The Buddha looked at the king warmly. "You majesty, your question is a very good one, and many people can benefit from it. There are many kinds of love. We should examine closely the nature of each kind of love. Life has a great need of the presence of love, but not the sort of love that is based on lust, passion, attachment, discrimination, and prejudice.

Majesty, there is another kind of love, sorely needed, which consists of loving kindness and compassion, or maitri and karuna.

Usually when people speak of love they are referring only to the love that exists between parents and children, husbands and wives, family members, or the members of one's caste of country. Because the nature of such love depends on the concepts of 'me' and 'mine', it remains entangled in attachment and discrimination. People want only to love their parents, spouse, children, grandchildren, their own relatives and countrymen. Because they are caught in attachment, they worry about accidents that could befall their loves ones even before such things actually take place. When such accidents do occur, they suffer terribly. Love that is based on discrimination breeds prejudice. People become indfferent or even hostile to those outside their own circle of love. 
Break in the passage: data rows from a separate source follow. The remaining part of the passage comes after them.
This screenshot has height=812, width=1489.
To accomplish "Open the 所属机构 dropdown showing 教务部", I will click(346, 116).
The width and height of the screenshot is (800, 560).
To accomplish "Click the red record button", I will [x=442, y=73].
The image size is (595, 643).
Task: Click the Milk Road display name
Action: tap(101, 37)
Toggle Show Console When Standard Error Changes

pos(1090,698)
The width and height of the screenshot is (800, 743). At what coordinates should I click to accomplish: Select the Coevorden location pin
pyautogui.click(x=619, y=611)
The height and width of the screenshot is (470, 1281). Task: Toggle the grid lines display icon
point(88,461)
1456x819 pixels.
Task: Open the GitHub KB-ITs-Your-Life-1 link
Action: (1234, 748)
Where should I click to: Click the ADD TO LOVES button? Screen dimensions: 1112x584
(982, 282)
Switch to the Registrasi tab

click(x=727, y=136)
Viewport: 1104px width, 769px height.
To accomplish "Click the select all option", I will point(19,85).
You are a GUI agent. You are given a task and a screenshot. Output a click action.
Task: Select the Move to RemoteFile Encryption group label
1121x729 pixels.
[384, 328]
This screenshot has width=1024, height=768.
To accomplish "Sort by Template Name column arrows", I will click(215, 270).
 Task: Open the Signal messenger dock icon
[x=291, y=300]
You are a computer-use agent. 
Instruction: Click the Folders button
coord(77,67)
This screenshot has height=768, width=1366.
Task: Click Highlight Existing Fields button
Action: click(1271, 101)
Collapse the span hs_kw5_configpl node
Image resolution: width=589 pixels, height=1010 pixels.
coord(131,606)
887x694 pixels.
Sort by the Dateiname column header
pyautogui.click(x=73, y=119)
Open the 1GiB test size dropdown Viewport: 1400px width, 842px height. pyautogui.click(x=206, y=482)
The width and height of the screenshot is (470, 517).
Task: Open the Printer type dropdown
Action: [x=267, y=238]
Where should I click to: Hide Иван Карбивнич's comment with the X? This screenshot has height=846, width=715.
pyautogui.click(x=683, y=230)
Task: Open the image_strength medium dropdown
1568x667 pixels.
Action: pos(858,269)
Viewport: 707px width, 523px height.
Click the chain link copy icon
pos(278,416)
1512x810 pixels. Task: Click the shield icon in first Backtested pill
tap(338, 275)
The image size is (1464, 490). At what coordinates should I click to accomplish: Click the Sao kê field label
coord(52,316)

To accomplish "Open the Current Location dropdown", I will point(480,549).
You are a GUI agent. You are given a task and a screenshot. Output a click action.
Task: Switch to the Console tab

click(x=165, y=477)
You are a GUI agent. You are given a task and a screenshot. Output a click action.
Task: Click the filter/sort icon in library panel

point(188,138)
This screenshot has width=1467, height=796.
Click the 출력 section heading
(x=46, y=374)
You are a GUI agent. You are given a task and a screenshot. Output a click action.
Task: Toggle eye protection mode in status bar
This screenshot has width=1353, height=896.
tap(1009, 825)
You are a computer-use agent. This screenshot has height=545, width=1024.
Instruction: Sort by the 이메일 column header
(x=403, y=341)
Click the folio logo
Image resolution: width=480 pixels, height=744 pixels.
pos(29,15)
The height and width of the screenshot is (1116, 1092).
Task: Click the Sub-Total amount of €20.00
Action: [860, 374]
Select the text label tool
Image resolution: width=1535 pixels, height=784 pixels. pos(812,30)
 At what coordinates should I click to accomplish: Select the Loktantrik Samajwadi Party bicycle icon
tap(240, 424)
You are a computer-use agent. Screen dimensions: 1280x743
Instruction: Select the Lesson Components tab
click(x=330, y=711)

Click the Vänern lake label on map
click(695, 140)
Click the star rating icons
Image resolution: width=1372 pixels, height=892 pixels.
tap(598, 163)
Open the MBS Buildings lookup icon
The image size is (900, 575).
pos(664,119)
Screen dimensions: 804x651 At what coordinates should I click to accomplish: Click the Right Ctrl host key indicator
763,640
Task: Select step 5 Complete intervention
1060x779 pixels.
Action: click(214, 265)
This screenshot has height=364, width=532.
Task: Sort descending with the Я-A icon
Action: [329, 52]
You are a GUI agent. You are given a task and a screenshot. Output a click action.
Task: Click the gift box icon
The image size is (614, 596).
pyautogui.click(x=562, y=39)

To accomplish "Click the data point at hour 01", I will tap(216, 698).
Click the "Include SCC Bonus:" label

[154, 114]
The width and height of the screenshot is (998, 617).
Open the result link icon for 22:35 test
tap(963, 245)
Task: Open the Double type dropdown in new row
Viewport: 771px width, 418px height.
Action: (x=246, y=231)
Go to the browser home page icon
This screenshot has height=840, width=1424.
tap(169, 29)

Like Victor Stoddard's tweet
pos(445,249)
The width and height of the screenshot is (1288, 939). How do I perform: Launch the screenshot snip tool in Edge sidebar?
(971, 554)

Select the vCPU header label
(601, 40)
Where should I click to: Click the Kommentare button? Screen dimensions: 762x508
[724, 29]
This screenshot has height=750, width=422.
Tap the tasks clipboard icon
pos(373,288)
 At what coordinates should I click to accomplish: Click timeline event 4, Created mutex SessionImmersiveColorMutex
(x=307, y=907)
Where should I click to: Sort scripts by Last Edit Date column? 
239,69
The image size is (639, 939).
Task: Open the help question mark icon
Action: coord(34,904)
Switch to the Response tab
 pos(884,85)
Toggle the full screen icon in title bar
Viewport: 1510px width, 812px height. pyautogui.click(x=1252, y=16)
Attachment and discrimination are sources of suffering for ourselves and others. Majesty, the love for which all beings truly hunger is loving kindness and compassion. Maitri is the love that has the capacity to bring happiness to another. Karuna is the love which has the capacity to remove another's suffering. Maitri and karuna do not demand anything in return. Loving kindness and compassion are not limited to one's parents, spouse, children, relatives, caste members, and countrymen. They extend to all people and all beings. In maitri and karuna there is no discrimination no 'mine' or 'not mine.' And because there is no discrimination, there is no attachment. 

Maitri and karuna bring happiness and ease suffering. They do not cause suffering and despair. Without them, life would be empty of meaning, as you said. Without loving kindness and compassion, life is filled with peace, joy, and contentment.
It is not just some ideal. It is something which can actually be realized, especially by someone like you who has so many means at his disposal."
Just because one loves one's own people is no reason not to love the peoples of other kingdoms."
"The prosperity and security of one nation should not depend on the poverty and insecurity of other nations. Majesty, lastings peace and prosperity are only possible when nations join together in a common commitment to seek the welfare of all.

James's: Foreign policy based on loving kindness and compassion could prevent so many wars.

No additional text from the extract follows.